## LES CONSIGNES
1) Répondez, s'il vous plaît, à ces questions sur l'extrait consacré à l'école et à la présidentielle :
(a) Quel ouvrage de l'auteur est en librairie ?
(b) Quelle organisation, qui avait porté plainte contre Villiers, vient de la retirer ?
(c) À qui l'auteur attribue-t-il l'expression « la droite la moins intelligente » ?
2) Rédigez la suite de l'extrait consacré à l'école et à la présidentielle, en partant de sa dernière phrase.

## L'EXTRAIT
* * * * * * * * *
Pardon pour le plaidoyer pro domo qui suit. Mais il est temps, me semble-t-il, à quelques mois des Présidentielles, et au milieu des torrents de boue qui commencent à se déverser, ici comme ailleurs, de remettre les pendules à l’heure. « Une école sous influence » est en librairie, et avant que d’aucuns me fassent un mauvais procès avant même de l’avoir lu, j’en rappellerai ici les grandes lignes.

Philippe de Villiers approuverait, me dit-on, quelques-unes de mes « idées » ; Nicolas Sarkozy serait en phase avec certaines autres. Tant pis, tant mieux. Dois-je protester ? Me couvrir la tête de cendres ? À quoi bon ?
Peut-être ces idées, qui d’ailleurs ne sont pas exclusivement les miennes, correspondent-elles aux soucis contemporains…
C’est Thierry Jonquet, peu suspect de sympathies droitières, qui rappelait brièvement (dans « l’Ecole face à l’obscurantisme religieux », Max Milo Editions) que Villiers a dénoncé, sans être démenti (et le MRAP, qui avait dans un premier temps porté plainte, vient de la retirer) les menées de ces intégristes qui instrumentalisent l’Islam tout entier. Ou que Sarkozy a été à peu près le seul à appeler un chat un chat, et Tariq Ramadan un ennemi des Lumières.
Ni Thierry Jonquet ni moi ne partageons quoi que ce soit avec Villiers ou Sarkozy. Mais le fait est là : si on laisse aujourd’hui à la seule extrême-droite le privilège d’énoncer quelques vérités blessantes, on fait le lit du racisme. Parce qu’à des analyses difficiles mais nécessaires, on substituera un prêt-à-penser passionnel et mortifère.. Si une vraie gauche rappelle que, comme l’aurait dit Hugo sur son lit de mort, « c’est aujourd’hui le combat du Jour et de la Nuit », on a une petite chance de replacer le débat sur le terrain politique et républicain.

J’ai dit « républicain » : ce doit être un gros mot, pour certains de mes détracteurs, particulièrement dans cette gauche loukoum composée de sociaux-démocrates qui ne renieraient pas Tony Blair, et de petits ambitieux qui, faute de talent, comptent sur l’élection d’une personnalité sans envergure pour grignoter un poste ou un autre. Ils n’ont pas eu Jospin en 2002, ils n’ont toujours pas compris pourquoi, leurs appétits frustrés se sont aiguisés — au secours, la gauche la plus bête du monde revient.
Et la droite la moins intelligente (cette fois, ce n’est pas moi, c’et De Gaulle) rivalise en ce moment de propositions démagogiques, en pensant attraper le maximum de mouches. Quid d’un projet politique, d’un côté ou de l’autre ?
* * * * * * * * *
## DONNÉES BRUTES
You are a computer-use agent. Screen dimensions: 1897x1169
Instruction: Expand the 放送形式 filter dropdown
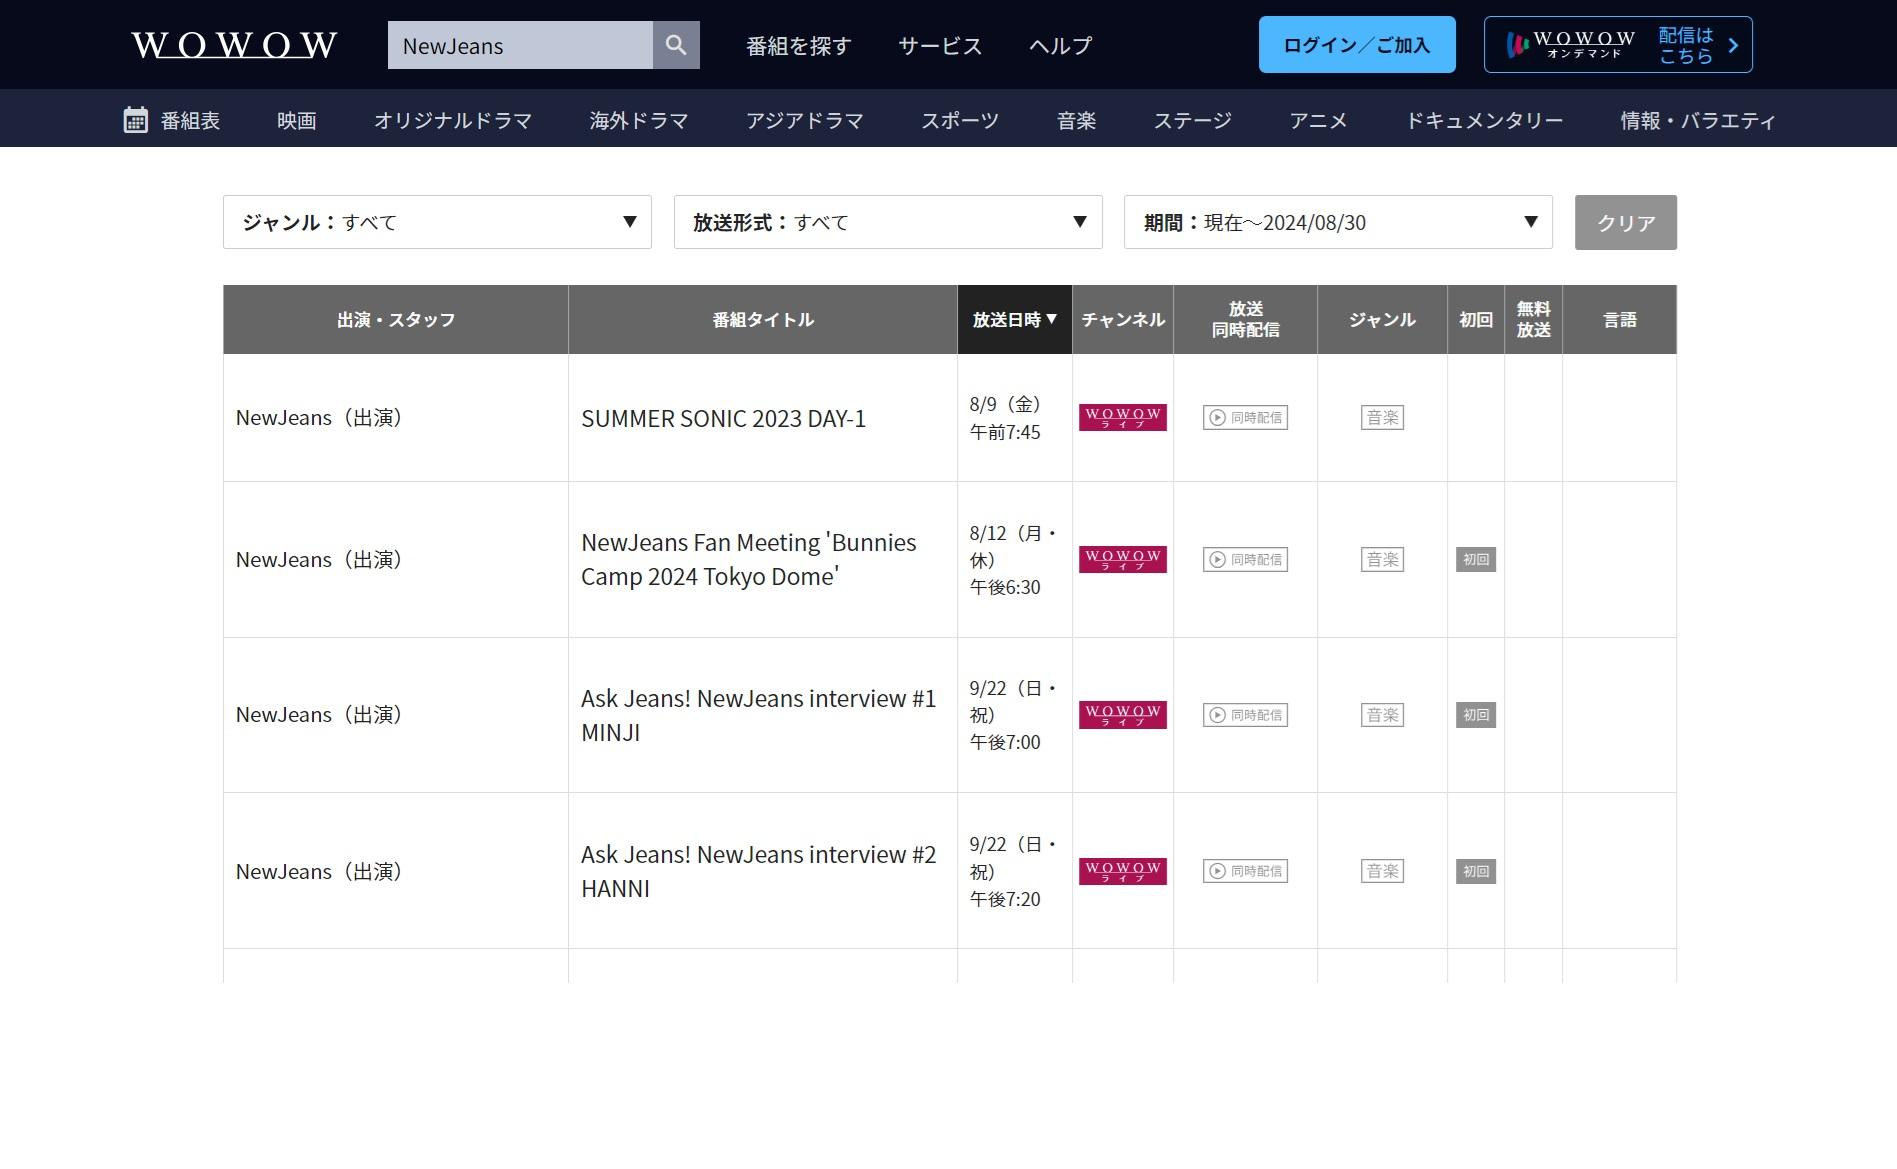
* * * * * * * * *
## LES RÉPONSES
1)
(a) « Une école sous influence ».
(b) Le MRAP.
(c) À De Gaulle.

2)
Tous mes instincts, tout mon passé, me portent à gauche — mais quelle gauche ? Celle d’une candidate qui soigne son icône faute d’avoir un programme ? Ou d’un capitaliste qui ressemble à s’y méprendre aux bourgeois jadis portraiturés par Ingres, avec les mêmes mœurs et les mêmes amis ?
Le seul discours de gauche, actuellement, est tenu par Fabius — quoi que je pense de son passé, ou de l’authenticité présente de ses positions. Ou de sa capacité à faire passer une autre politique. Je sais simplement qu’il y a autour de lui des hommes et des femmes doués de discernement, et moins corrompus que les autres.
Les sondages lui donnent moins de 10% des voix de gauche. C’est dire l’état dans lequel se trouve le PS. À force de se vouloir attrape-tout, il a rattrapé la droite. Bientôt l’extrême-droite ?
Peut-être faut-il d’ores et déjà se fixer des buts réalistes — demander l’impossible, et préparer 2012, par exemple. Tenter de restaurer la République, fort menacée ces derniers temps. Peut-être faut-il dire (mais je l’expliquais déjà, ici même, dans une note du mois de mai, « le nœud du problème ») qu’il nous faut choisir entre la voie difficile d’un retour aux valeurs républicaines, et les facilités d’une démocratie de plus en plus molle, qui offrira des tribunes à tous ceux qui défendront leurs intérêts, leurs avantages, ou leurs superstitions. Bref, un retour à l’Etat, ou la dilution dans le règne de l’individu.

Et quel individu ?
Un homoncule formaté par une école qui, de plus en plus, évite soigneusement de porter dans le crâne des enfants un quelconque savoir cohérent ? Un gogo à qui l’on a fait croire qu’il pouvait s’exprimer, alors qu’il n’avait rien à dire ?
Et pour cause : on s’est bien gardé de mettre quoi que ce soit, sinon des poncifs dangereux, dans son crâne désespéré.
Désespéré, parce que je crois très fort que tous les enfants ont une immense envie d’apprendre, et que s’il y a eu tant d’écoles dévastées lors des émeutes de novembre 2005, c’était par dépit — parce que les jeunes des cités n’y avaient pas trouvé les nourritures terrestres qu’ils étaient en droit d’en attendre.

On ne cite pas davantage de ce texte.